Your task. In the passage about the former Xinjiang detainee, change "businesswomen" to "entrepreneurs" and give the text from "The CCP’s narrative" up to and including "The Epoch Times.".
#### Extract to read ####
She was tricked into traveling to Urumqi after receiving a phone call from her business associate’s daughter. She was told there were “big problems” and that she needed to come to the capital immediately from her home in Kazakhstan. She was arrested upon her arrival.

Businesswoman Gulbakhar Jalilova, 54, a former Uyghur detainee in Xinjiang, China. (Gulbakhar Jalilova)
Businesswoman Gulbakhar Jalilova, 54, a former Uyghur detainee in Xinjiang, China. (Gulbakhar Jalilova)

The CCP’s narrative of providing detainees with “vocational skills” to help with employment does not add up, the 54-year-old said, because the types of women held in camp with her were “very rich, educated people,” such as “businesswomen, doctors, nurses and teachers.”

“They weren’t homeless people or those with no money who needed training—that’s a lie from the CCP,” she told The Epoch Times.

“They could afford to go overseas and then when they came back, they were detained.”

But amongst the claims Zakir made, as the CCP moved to legalize the facilities, is that detainees are offered “practical opportunities,” such as learning about “businesses in garment making, mobile phone assembly, and ethnic cuisine catering.”

The CCP has long justified its measures against Uyghurs, the majority of whom are Sunni Muslim, saying the facilities aim to “educate and transform” those that it deems at risk of the “three evil forces” of “extremism, separatism, and terrorism.”
#### Available data ####
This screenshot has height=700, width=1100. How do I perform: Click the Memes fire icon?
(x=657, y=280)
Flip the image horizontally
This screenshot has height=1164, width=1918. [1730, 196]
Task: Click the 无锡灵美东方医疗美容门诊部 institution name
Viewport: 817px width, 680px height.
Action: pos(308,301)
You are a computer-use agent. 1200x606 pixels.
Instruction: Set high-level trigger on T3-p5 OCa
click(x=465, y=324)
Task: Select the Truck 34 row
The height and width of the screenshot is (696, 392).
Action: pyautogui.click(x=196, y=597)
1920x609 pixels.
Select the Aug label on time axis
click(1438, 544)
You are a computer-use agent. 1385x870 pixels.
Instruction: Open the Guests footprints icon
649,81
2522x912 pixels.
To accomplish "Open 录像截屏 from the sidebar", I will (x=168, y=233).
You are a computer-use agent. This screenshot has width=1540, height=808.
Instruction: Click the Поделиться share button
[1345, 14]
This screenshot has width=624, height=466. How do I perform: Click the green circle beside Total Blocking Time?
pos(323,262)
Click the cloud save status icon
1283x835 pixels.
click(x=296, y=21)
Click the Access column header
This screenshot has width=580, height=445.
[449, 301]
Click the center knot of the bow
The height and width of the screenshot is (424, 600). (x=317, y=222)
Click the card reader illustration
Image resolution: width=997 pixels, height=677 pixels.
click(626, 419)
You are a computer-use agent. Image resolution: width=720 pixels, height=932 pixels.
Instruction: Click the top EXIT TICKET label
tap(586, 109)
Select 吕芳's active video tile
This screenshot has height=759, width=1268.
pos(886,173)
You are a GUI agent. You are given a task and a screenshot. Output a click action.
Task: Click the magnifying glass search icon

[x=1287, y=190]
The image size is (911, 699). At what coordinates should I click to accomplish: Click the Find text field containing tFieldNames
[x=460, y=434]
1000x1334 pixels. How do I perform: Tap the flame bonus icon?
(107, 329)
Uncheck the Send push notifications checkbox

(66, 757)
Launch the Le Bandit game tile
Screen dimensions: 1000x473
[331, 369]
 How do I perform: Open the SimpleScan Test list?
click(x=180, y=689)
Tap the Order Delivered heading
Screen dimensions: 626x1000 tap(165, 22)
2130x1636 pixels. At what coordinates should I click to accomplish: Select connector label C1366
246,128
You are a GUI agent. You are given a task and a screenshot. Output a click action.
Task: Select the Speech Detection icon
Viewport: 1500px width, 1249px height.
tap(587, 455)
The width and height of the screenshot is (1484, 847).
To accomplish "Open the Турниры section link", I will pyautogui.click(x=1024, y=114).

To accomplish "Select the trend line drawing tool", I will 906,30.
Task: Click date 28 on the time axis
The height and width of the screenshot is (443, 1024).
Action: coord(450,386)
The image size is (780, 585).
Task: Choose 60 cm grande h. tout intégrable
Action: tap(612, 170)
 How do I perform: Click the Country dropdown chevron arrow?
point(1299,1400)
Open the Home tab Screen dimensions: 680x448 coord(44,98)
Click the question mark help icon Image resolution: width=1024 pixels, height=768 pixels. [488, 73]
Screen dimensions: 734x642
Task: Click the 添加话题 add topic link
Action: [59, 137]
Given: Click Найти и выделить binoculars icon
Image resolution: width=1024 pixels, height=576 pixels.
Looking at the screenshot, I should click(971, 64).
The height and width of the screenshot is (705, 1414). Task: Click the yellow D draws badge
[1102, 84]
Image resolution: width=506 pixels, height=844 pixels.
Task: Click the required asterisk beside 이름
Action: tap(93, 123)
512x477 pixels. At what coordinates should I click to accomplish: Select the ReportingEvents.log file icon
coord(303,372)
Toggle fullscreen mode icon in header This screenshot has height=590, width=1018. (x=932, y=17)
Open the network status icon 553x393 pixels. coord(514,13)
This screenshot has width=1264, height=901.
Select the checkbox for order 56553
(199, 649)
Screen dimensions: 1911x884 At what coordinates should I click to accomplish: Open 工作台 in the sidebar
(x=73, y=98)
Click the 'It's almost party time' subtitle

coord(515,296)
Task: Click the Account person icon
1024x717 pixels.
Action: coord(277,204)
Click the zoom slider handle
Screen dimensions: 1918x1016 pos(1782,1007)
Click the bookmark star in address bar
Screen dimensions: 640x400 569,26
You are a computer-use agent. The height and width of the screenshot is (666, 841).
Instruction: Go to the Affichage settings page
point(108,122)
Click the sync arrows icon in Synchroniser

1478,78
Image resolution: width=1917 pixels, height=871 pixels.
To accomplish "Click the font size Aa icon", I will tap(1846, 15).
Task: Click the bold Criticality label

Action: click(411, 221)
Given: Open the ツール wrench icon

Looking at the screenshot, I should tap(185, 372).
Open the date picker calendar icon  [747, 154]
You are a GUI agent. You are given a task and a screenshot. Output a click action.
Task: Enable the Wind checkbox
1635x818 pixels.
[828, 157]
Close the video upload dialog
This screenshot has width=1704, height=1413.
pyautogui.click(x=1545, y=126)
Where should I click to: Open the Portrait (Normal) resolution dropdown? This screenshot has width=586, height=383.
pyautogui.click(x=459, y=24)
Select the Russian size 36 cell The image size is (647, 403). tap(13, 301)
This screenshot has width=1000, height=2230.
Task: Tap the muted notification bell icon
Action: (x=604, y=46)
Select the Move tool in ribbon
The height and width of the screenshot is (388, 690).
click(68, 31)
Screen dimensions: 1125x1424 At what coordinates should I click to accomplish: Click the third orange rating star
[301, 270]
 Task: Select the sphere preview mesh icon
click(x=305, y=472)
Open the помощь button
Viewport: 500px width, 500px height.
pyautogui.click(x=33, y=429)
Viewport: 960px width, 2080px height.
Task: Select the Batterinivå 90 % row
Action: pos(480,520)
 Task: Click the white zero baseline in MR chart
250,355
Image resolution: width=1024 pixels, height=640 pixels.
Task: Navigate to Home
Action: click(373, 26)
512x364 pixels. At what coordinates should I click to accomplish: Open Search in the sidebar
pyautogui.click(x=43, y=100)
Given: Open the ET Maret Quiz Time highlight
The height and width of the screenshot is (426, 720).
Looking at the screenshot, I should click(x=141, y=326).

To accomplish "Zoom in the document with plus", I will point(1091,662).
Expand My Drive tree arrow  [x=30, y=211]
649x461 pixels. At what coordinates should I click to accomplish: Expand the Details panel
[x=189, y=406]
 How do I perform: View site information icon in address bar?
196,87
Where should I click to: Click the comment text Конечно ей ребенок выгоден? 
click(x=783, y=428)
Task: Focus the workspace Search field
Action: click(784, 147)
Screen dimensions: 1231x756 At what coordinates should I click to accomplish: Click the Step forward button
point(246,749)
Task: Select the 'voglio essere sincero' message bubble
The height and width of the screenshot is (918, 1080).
####
Task response.
The CCP’s narrative of providing detainees with “vocational skills” to help with employment does not add up, the 54-year-old said, because the types of women held in camp with her were “very rich, educated people,” such as “entrepreneurs, doctors, nurses and teachers.”

“They weren’t homeless people or those with no money who needed training—that’s a lie from the CCP,” she told The Epoch Times.